Bao Zhongxu, Xu Baoxuan, Zhang Xuehan, Yin Yuqing, Yang Xu, Niu Qiang
State Key Laboratory of Mining Response and Disaster Prevention and Control in Deep Coal Mines, Anhui University of Science and Technology, Huainan 232000, China.
School of Computer Science and Technology, China University of Mining and Technology, Xuzhou 221116, China.
Sensors (Basel). 2025 Mar 18;25(6):1874. doi: 10.3390/s25061874.
Monitoring for early symptoms is a critical step in preventing pneumoconiosis. The early signs of pneumoconiosis can be characterized by dyspnea, tachypnea, and cough. While traditional sensor-based methods are promising, they necessitate the wearing of devices and confine human physical movements. On the other hand, camera-based methods have issues related to illumination, obstruction, and privacy. Recently, wireless sensing has attracted a significant amount of research attention. Among wireless signals, acoustic signals possess unique advantages for fine-grained sensing due to their low propagation speed in the air and low hardware requirement. In this paper, we propose a system called P3Warning to realize low-cost warnings for potential pneumoconiosis patients in a contactless manner. For the first time, the designed system utilizes the inaudible acoustic signal to monitor early symptoms of pneumoconiosis (i.e., abnormal respiration and cough), leveraging a pair of commercial speaker and microphone. We introduce and address unique technical challenges, such as formulating a delay elimination method to synchronize transceiver signals and providing a search-based strategy to amplify signal variation for accurate and long-distance vital sign sensing. Ultimately, we apply an innovative signal decomposition technique to reconstruct the respiration waveform and extract features for cough detection.
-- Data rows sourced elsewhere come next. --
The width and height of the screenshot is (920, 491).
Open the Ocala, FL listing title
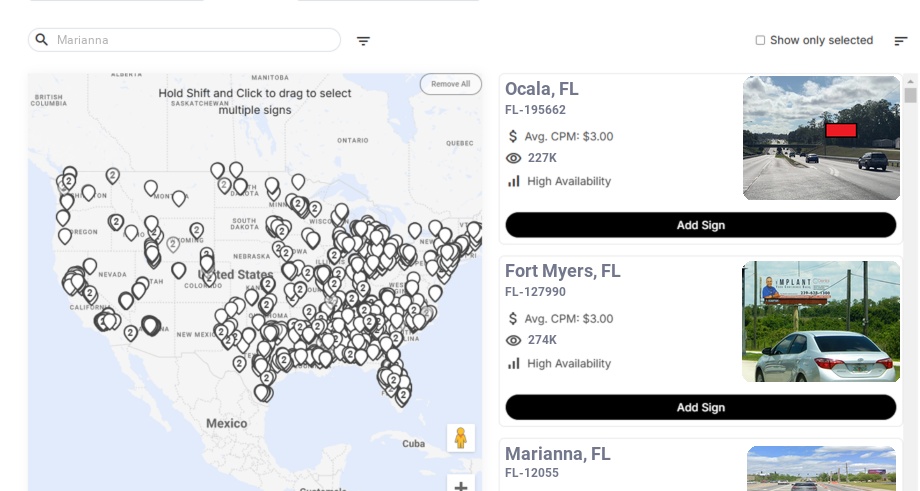point(541,89)
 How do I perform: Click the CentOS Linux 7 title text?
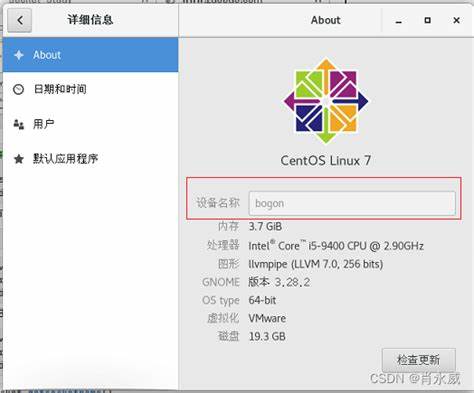[326, 161]
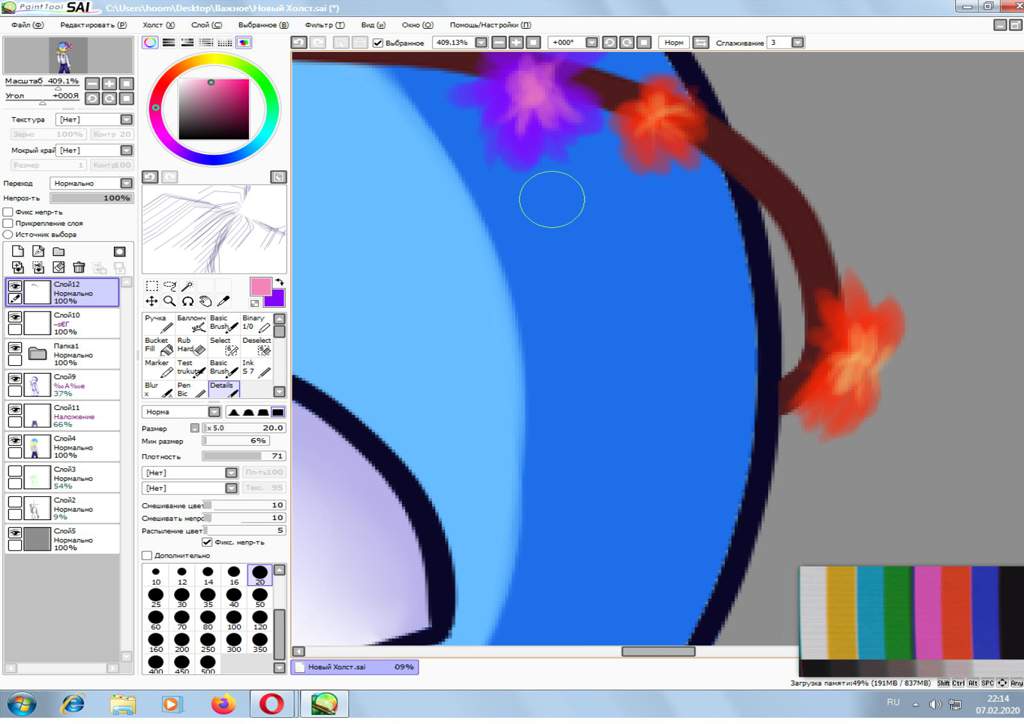The width and height of the screenshot is (1024, 724).
Task: Hide layer Слой12 with eye icon
Action: [15, 286]
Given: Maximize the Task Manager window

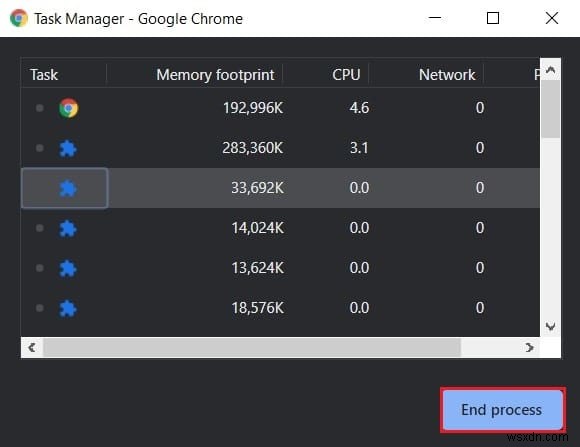Looking at the screenshot, I should coord(493,18).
Comprehensive experiments were conducted to evaluate P3Warning. Experiment results show that it can achieve a robust performance with a median error of 0.39 bpm for abnormal respiration pattern monitoring and an accuracy of 95% for cough detection in total, and support the furthest sensing range of up to 4 m.
监测早期症状是预防尘肺病的关键步骤。尘肺病的早期症状表现为呼吸困难、呼吸急促和咳嗽。虽然传统的基于传感器的方法很有前景,但它们需要佩戴设备,限制了人体活动。另一方面,基于摄像头的方法存在光照、遮挡和隐私等问题。近年来,无线传感引起了大量研究关注。在无线信号中,声学信号由于在空气中传播速度低且硬件要求低,在细粒度传感方面具有独特优势。在本文中,我们提出了一种名为P3Warning的系统,以非接触方式为潜在的尘肺病患者实现低成本预警。该设计系统首次利用听不见的声学信号来监测尘肺病的早期症状(即异常呼吸和咳嗽),借助一对商用扬声器和麦克风。我们介绍并解决了独特的技术挑战,例如制定延迟消除方法以同步收发器信号,以及提供基于搜索的策略来放大信号变化以实现准确的远距离生命体征传感。最终,我们应用一种创新的信号分解技术来重建呼吸波形并提取咳嗽检测特征。进行了全面的实验来评估P3Warning。实验结果表明,它在监测异常呼吸模式时中位数误差为0.39次/分钟,咳嗽检测准确率总计为95%,能够实现稳健的性能,并支持最远4米的传感范围。